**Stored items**
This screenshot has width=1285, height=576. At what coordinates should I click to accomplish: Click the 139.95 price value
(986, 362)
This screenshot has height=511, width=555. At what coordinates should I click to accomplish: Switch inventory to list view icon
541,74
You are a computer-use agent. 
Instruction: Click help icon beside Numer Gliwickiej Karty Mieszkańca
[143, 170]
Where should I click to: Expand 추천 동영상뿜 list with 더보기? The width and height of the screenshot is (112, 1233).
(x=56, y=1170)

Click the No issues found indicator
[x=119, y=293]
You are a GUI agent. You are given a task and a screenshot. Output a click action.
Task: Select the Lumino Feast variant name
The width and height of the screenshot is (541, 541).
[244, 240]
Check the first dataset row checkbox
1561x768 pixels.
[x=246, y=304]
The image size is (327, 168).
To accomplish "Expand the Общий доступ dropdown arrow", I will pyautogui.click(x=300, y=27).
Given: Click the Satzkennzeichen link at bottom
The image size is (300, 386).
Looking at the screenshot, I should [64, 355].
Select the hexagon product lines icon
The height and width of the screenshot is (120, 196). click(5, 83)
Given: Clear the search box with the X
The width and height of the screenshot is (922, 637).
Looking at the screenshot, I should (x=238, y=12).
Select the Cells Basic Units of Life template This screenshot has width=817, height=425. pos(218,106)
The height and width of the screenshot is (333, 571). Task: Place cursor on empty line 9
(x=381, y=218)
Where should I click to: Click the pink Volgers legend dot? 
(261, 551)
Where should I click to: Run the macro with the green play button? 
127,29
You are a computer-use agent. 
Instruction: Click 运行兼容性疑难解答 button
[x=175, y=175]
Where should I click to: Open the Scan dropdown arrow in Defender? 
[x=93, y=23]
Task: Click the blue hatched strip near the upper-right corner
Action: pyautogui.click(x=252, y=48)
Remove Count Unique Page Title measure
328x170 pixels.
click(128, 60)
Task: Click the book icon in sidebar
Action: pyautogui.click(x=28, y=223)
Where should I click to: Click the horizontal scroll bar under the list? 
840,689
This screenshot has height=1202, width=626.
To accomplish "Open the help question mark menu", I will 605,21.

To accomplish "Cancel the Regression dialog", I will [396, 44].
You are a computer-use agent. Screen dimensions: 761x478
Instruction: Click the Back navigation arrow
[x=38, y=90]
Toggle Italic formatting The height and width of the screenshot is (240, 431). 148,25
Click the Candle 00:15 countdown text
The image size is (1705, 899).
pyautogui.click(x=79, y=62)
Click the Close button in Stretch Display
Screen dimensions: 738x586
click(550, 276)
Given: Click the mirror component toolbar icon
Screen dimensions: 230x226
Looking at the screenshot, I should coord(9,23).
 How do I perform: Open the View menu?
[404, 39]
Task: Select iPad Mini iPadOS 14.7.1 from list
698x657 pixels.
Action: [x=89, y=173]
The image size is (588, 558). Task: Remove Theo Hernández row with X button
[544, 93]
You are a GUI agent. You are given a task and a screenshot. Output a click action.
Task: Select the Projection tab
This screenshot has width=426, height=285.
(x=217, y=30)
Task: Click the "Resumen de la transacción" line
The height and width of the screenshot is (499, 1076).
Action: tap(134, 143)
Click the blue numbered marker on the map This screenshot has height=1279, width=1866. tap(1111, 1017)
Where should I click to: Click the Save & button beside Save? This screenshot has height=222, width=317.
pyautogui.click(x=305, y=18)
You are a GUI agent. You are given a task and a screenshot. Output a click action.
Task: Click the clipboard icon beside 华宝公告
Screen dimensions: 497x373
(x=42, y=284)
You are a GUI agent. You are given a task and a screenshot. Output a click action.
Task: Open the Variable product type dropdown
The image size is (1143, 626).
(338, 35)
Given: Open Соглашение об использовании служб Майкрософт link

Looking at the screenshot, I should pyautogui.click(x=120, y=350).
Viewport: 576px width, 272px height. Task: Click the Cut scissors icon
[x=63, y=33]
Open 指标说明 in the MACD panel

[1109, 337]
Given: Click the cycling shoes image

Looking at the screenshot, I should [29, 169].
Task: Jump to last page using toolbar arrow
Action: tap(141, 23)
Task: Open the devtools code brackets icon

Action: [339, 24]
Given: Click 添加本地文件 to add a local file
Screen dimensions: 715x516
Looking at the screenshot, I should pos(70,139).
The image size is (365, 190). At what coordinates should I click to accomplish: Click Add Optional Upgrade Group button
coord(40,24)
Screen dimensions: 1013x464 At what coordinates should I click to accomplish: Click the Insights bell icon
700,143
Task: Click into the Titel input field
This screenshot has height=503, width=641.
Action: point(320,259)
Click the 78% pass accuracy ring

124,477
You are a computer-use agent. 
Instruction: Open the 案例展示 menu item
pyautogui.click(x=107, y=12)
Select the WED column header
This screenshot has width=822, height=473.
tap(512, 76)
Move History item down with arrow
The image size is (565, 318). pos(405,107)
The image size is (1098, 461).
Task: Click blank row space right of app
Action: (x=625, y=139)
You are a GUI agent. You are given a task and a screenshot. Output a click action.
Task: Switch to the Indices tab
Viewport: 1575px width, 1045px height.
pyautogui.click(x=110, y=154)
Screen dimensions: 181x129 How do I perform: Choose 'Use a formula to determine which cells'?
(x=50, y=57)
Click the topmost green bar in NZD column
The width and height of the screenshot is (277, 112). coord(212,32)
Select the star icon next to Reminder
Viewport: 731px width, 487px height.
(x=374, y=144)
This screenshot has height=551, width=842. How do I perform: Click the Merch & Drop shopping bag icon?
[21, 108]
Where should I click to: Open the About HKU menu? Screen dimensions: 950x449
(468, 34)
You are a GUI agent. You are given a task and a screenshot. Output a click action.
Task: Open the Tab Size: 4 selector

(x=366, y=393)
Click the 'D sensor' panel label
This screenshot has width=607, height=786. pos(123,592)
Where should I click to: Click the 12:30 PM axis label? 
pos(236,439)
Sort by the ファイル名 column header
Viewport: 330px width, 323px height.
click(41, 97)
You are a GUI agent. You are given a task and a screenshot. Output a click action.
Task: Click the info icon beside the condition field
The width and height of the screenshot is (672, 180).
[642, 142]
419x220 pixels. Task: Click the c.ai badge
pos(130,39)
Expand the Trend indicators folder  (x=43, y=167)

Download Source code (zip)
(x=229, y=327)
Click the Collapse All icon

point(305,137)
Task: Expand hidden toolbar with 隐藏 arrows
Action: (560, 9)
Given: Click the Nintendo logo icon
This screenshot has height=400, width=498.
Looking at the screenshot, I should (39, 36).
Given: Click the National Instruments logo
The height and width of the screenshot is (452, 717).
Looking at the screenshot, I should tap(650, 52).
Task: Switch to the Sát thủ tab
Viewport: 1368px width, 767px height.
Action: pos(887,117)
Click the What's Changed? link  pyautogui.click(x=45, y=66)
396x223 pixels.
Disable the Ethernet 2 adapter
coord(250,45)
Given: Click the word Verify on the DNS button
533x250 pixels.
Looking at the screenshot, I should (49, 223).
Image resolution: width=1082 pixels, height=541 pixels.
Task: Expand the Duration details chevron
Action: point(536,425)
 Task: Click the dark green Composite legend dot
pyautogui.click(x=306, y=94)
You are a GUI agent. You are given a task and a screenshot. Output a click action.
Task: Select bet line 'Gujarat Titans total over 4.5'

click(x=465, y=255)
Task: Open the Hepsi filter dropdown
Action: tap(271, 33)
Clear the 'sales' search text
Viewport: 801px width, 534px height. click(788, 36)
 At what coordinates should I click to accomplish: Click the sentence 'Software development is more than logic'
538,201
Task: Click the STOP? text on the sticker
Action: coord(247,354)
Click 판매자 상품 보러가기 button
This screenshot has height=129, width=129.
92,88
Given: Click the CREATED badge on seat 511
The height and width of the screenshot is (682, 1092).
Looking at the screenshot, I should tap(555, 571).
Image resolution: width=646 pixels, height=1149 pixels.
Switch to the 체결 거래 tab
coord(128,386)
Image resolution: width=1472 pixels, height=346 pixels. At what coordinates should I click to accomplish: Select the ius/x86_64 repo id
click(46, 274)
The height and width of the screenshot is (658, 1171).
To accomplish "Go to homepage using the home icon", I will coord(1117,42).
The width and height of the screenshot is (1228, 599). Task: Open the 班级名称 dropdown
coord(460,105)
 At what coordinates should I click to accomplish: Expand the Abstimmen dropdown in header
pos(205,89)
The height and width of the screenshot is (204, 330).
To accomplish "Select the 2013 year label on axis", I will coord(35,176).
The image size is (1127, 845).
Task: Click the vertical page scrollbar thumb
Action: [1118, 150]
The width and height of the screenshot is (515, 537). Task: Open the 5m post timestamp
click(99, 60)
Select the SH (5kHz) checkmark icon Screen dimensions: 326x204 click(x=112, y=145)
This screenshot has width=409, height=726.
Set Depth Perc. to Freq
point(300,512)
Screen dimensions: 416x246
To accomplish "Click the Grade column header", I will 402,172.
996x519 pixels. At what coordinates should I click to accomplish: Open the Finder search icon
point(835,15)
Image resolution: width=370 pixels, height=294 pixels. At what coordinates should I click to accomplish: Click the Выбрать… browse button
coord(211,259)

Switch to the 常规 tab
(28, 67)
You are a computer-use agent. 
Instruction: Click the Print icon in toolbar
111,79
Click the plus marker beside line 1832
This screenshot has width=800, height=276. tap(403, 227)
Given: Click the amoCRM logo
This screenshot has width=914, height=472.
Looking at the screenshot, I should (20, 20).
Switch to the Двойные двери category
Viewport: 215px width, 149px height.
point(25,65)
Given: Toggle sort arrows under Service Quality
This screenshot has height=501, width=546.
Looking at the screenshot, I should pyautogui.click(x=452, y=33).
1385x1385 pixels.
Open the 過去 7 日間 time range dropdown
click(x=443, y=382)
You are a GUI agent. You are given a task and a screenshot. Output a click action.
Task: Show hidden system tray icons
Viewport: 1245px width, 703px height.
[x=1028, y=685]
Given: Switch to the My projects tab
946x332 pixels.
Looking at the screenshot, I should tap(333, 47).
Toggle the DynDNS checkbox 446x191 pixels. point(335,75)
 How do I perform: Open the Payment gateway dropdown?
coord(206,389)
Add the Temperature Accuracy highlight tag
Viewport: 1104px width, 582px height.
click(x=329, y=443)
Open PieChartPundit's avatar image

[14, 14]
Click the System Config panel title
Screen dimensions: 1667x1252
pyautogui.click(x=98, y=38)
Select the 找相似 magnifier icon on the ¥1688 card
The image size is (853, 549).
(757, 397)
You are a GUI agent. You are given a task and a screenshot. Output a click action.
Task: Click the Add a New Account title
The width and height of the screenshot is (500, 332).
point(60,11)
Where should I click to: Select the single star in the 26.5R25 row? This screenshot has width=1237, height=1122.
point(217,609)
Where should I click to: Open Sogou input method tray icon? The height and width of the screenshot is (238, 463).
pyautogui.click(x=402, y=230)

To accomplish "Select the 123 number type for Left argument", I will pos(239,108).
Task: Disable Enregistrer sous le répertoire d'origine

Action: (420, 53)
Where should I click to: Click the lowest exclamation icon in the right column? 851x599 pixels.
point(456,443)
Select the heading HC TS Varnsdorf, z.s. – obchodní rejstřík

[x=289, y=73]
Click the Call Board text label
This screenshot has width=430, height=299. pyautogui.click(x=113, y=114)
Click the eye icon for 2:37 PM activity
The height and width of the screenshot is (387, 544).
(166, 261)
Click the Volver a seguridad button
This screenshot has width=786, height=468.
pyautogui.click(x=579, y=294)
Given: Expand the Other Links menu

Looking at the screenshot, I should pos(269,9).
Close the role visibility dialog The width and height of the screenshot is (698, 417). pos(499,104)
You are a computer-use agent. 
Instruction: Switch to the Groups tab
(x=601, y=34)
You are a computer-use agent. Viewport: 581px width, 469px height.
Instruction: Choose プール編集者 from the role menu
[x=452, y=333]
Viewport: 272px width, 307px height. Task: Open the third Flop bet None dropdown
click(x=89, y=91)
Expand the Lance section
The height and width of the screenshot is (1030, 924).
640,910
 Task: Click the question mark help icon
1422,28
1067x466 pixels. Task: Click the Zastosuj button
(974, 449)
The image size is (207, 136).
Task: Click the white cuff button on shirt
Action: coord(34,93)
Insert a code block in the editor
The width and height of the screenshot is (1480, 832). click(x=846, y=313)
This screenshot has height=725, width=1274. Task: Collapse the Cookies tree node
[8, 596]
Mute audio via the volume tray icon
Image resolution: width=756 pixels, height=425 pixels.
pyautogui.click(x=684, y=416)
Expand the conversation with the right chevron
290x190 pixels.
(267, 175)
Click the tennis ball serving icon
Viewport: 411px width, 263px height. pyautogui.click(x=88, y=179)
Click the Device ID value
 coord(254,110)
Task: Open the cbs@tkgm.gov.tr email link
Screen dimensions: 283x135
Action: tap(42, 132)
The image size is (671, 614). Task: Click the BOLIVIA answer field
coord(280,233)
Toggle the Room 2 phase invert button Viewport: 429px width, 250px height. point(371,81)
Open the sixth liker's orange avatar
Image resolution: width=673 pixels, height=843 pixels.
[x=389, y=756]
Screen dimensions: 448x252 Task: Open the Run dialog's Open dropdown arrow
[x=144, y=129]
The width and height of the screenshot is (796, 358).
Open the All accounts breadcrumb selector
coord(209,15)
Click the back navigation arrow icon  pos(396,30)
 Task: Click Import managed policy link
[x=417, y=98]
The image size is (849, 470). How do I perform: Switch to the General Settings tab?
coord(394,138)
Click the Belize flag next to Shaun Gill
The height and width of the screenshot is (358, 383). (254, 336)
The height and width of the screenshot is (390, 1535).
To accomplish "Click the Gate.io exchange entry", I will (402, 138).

**TASK**
Up to and including the line with "Given: Click the Satzkennzeichen", please return the records exactly, beginning from their first line.

**WORKED SOLUTION**
This screenshot has width=1285, height=576. At what coordinates should I click to accomplish: Click the 139.95 price value
(986, 362)
This screenshot has height=511, width=555. At what coordinates should I click to accomplish: Switch inventory to list view icon
541,74
You are a computer-use agent. 
Instruction: Click help icon beside Numer Gliwickiej Karty Mieszkańca
[143, 170]
Where should I click to: Expand 추천 동영상뿜 list with 더보기? The width and height of the screenshot is (112, 1233).
(x=56, y=1170)

Click the No issues found indicator
[x=119, y=293]
You are a GUI agent. You are given a task and a screenshot. Output a click action.
Task: Select the Lumino Feast variant name
The width and height of the screenshot is (541, 541).
[244, 240]
Check the first dataset row checkbox
1561x768 pixels.
[x=246, y=304]
The image size is (327, 168).
To accomplish "Expand the Общий доступ dropdown arrow", I will pyautogui.click(x=300, y=27).
Given: Click the Satzkennzeichen link at bottom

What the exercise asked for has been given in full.